--- DATA SECTION ---
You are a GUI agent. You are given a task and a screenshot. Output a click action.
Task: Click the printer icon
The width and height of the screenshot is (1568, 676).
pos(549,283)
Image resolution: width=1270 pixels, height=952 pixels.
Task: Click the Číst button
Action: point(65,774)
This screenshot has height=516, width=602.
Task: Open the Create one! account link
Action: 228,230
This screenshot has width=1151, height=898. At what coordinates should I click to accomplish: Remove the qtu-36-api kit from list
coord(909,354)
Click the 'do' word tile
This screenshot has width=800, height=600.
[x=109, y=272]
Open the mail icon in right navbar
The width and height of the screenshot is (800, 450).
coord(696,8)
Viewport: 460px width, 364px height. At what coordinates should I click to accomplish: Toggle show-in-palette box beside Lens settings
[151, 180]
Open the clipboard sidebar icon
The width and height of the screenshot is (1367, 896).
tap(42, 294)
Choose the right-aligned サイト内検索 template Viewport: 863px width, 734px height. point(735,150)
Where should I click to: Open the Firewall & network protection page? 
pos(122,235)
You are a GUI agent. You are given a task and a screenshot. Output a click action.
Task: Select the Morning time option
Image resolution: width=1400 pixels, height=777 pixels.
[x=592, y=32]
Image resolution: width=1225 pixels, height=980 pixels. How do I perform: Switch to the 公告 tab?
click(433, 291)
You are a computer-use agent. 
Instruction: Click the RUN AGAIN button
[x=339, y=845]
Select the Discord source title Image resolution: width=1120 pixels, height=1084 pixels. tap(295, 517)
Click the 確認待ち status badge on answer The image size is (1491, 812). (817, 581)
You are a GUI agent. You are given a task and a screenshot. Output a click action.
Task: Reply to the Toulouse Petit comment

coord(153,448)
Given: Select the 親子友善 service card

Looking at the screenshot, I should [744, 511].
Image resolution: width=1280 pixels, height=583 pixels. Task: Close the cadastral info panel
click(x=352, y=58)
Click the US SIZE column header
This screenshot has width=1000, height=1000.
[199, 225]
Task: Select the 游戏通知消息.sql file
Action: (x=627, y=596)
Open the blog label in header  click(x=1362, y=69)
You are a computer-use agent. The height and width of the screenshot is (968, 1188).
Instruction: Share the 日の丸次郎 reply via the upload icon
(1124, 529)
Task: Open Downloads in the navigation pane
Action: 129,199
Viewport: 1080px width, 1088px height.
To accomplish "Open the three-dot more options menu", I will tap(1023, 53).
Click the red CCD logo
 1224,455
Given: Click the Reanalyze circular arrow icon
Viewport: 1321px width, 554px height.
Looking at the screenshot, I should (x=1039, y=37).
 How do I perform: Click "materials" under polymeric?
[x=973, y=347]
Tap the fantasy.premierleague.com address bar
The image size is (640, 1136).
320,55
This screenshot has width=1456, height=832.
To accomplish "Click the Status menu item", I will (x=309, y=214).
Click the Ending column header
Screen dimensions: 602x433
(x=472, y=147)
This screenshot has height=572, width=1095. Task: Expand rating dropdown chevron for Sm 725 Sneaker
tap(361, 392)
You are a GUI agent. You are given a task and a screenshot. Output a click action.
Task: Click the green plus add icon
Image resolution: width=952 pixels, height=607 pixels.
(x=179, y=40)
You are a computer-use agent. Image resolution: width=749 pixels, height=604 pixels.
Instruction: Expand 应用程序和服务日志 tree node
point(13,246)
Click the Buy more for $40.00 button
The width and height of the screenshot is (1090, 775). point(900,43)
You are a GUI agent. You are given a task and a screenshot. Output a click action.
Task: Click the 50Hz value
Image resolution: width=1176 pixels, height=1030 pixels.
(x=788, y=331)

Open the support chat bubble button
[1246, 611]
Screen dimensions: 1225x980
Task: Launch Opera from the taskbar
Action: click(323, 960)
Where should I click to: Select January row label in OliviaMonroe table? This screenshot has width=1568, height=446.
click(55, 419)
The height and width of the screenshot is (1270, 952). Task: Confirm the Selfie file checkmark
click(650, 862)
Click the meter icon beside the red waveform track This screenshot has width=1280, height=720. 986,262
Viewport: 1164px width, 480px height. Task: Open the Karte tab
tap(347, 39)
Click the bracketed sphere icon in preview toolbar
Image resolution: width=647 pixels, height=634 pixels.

--- TASK INSTRUCTIONS ---
The records above should be set down again word for word.

--- ANSWER AREA ---
You are a GUI agent. You are given a task and a screenshot. Output a click action.
Task: Click the printer icon
The width and height of the screenshot is (1568, 676).
pos(549,283)
Image resolution: width=1270 pixels, height=952 pixels.
Task: Click the Číst button
Action: point(65,774)
This screenshot has height=516, width=602.
Task: Open the Create one! account link
Action: 228,230
This screenshot has width=1151, height=898. At what coordinates should I click to accomplish: Remove the qtu-36-api kit from list
coord(909,354)
Click the 'do' word tile
This screenshot has width=800, height=600.
[x=109, y=272]
Open the mail icon in right navbar
The width and height of the screenshot is (800, 450).
coord(696,8)
Viewport: 460px width, 364px height. At what coordinates should I click to accomplish: Toggle show-in-palette box beside Lens settings
[151, 180]
Open the clipboard sidebar icon
The width and height of the screenshot is (1367, 896).
tap(42, 294)
Choose the right-aligned サイト内検索 template Viewport: 863px width, 734px height. point(735,150)
Where should I click to: Open the Firewall & network protection page? 
pos(122,235)
You are a GUI agent. You are given a task and a screenshot. Output a click action.
Task: Select the Morning time option
Image resolution: width=1400 pixels, height=777 pixels.
[x=592, y=32]
Image resolution: width=1225 pixels, height=980 pixels. How do I perform: Switch to the 公告 tab?
click(433, 291)
You are a computer-use agent. 
Instruction: Click the RUN AGAIN button
[x=339, y=845]
Select the Discord source title Image resolution: width=1120 pixels, height=1084 pixels. tap(295, 517)
Click the 確認待ち status badge on answer The image size is (1491, 812). (817, 581)
You are a GUI agent. You are given a task and a screenshot. Output a click action.
Task: Reply to the Toulouse Petit comment

coord(153,448)
Given: Select the 親子友善 service card

Looking at the screenshot, I should [744, 511].
Image resolution: width=1280 pixels, height=583 pixels. Task: Close the cadastral info panel
click(x=352, y=58)
Click the US SIZE column header
This screenshot has width=1000, height=1000.
[199, 225]
Task: Select the 游戏通知消息.sql file
Action: (x=627, y=596)
Open the blog label in header  click(x=1362, y=69)
You are a computer-use agent. The height and width of the screenshot is (968, 1188).
Instruction: Share the 日の丸次郎 reply via the upload icon
(1124, 529)
Task: Open Downloads in the navigation pane
Action: 129,199
Viewport: 1080px width, 1088px height.
To accomplish "Open the three-dot more options menu", I will tap(1023, 53).
Click the red CCD logo
 1224,455
Given: Click the Reanalyze circular arrow icon
Viewport: 1321px width, 554px height.
Looking at the screenshot, I should (x=1039, y=37).
 How do I perform: Click "materials" under polymeric?
[x=973, y=347]
Tap the fantasy.premierleague.com address bar
The image size is (640, 1136).
320,55
This screenshot has width=1456, height=832.
To accomplish "Click the Status menu item", I will (x=309, y=214).
Click the Ending column header
Screen dimensions: 602x433
(x=472, y=147)
This screenshot has height=572, width=1095. Task: Expand rating dropdown chevron for Sm 725 Sneaker
tap(361, 392)
You are a GUI agent. You are given a task and a screenshot. Output a click action.
Task: Click the green plus add icon
Image resolution: width=952 pixels, height=607 pixels.
(x=179, y=40)
You are a computer-use agent. Image resolution: width=749 pixels, height=604 pixels.
Instruction: Expand 应用程序和服务日志 tree node
point(13,246)
Click the Buy more for $40.00 button
The width and height of the screenshot is (1090, 775). point(900,43)
You are a GUI agent. You are given a task and a screenshot. Output a click action.
Task: Click the 50Hz value
Image resolution: width=1176 pixels, height=1030 pixels.
(x=788, y=331)

Open the support chat bubble button
[1246, 611]
Screen dimensions: 1225x980
Task: Launch Opera from the taskbar
Action: click(323, 960)
Where should I click to: Select January row label in OliviaMonroe table? This screenshot has width=1568, height=446.
click(55, 419)
The height and width of the screenshot is (1270, 952). Task: Confirm the Selfie file checkmark
click(650, 862)
Click the meter icon beside the red waveform track This screenshot has width=1280, height=720. 986,262
Viewport: 1164px width, 480px height. Task: Open the Karte tab
tap(347, 39)
Click the bracketed sphere icon in preview toolbar
Image resolution: width=647 pixels, height=634 pixels.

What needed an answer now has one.